If it is a corrupted index, I think that running "slapindex -b cn=log
-f .... " after stopping the slapd process will fix that. After that
completes, I should be able to restart the slapd and test that writes
to entries under the baseDN do cause new entries to appear in the
cn=log database.
If it's not an index, I have no idea how to repair this. I found the
error message in the sources (servers/slapd/back-bdb/idl.c:789 in
version 2.3.30) but honestly, I have no idea what that code is doing.
Once (if) I can repair things, I can begin worrying about getting
changes to the replica again. Since there are changes missing from
the cn=log database on the master, I assume that I'll need to cause a
complete re-sync. Is there a better way to accomplish that than
removing the entire database on the replica, using slapadd to import a
recent backup of the master, and restarting the replica?
Some specifics in case they matter:
Master:
Solaris10 amd64
BDB 4.2.52 + 5 patches
OpenLDAP 2.3.30
Replica:
Solaris10 amd64
BDB 4.2.52 + 5 patches
OpenLDAP 2.3.38 (upgraded from 2.3.33 the day before the problem began
on the Master)
(What I believe to be the) Relevant portions of slapd.conf file from
the Master (slightly obfuscated) are included at the end of this
message.
Thank you for any help,
-Ben
# access log database (used by syncprov-delta replication)
database bdb
suffix "cn=log"
directory /var/openldap/data/prod/logdb
rootdn "cn=Manager,dc=our,dc=domain"
mode 0660
shm_key 142
index default eq
index objectClass,entryUUID,entryCSN eq
index reqStart,reqEnd,reqResult,reqType eq
access to dn.subtree="cn=log"
by group.exact="cn=DirectoryAdmins,cn=administrators,dc=our,dc=domain" write
by dn.onelevel="cn=SyncUsers,cn=administrators,dc=our,dc=domain" read
by * none
overlay syncprov
syncprov-nopresent TRUE
syncprov-reloadhint TRUE
# This is all one line
limits dn.onelevel="cn=SyncUsers,cn=administrators,dc=our,dc=domain"

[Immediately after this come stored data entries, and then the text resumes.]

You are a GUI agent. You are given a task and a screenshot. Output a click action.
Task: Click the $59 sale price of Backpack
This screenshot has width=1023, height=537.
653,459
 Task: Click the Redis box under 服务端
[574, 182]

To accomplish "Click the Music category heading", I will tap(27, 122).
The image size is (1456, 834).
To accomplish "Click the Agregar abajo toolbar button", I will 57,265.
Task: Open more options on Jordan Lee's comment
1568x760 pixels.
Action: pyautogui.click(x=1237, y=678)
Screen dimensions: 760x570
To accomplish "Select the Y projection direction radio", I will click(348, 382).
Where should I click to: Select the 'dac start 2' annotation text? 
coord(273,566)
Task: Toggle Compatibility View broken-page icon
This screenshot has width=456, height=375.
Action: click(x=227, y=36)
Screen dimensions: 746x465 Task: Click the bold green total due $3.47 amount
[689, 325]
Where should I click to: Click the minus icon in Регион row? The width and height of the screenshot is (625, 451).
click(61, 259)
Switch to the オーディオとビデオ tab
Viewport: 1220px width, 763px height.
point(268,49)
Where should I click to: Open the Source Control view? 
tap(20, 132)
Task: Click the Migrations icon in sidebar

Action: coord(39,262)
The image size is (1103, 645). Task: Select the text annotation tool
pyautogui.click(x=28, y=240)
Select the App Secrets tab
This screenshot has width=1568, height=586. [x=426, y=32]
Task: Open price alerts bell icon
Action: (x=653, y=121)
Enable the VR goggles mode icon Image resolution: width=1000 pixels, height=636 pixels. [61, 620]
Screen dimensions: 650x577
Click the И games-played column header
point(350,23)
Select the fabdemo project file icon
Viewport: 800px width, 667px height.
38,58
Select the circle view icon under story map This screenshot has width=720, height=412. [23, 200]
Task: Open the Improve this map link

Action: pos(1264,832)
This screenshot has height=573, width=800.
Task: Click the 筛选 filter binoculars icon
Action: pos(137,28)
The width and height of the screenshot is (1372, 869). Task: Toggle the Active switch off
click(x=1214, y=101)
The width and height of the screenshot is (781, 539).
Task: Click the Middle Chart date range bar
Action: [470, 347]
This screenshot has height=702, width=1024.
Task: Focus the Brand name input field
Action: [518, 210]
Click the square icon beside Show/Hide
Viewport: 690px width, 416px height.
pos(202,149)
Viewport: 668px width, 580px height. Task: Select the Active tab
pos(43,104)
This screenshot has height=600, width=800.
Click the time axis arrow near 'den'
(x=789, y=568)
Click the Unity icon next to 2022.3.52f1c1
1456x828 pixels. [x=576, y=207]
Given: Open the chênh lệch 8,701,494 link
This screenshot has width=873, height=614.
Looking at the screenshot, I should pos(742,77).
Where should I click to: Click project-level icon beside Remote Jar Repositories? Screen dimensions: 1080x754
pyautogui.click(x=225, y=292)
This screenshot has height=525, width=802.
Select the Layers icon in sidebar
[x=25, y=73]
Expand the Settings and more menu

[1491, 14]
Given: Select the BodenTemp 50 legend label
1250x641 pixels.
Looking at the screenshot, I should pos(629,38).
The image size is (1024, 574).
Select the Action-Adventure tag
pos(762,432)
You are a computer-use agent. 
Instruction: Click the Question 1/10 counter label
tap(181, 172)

time.soft=unlimited time.hard=unlimited size.soft=unlimited
size.hard=unlimited
database hdb
suffix "dc=our,dc=domain"
rootdn "cn=manager,dc=our,dc=domain"
rootpw {SHA}[XXX REMOVED XXX]
directory /var/openldap/data/prod/db
checkpoint 100000 30
mode 0660
shm_key 42
cachesize 500000
idlcacheSize 1500000
index default pres,eq
index givenName,description,uid,cn,sn pres,eq,sub
index objectClass,uniqueMember,member eq
index employeeNumber eq,sub
index entryCSN,entryUUID eq
overlay ppolicy
ppolicy_default cn=standard,cn=policies,dc=our,dc=domain
overlay dynlist
dynlist-attrset groupOfURLs memberURL member
overlay syncprov
syncprov-checkpoint 100000 30
syncprov-sessionlog 300000
overlay accesslog
logdb cn=log
logops writes
logsuccess TRUE
logold (objectClass=inetOrgPerson)
logpurge 28+00:00 01+00:00
# This is all one line
limits dn.onelevel="cn=SyncUsers,cn=administrators,dc=our,dc=domain"
time.soft=unlimited time.hard=unlimited size.soft=unlimited
size.hard=unlimited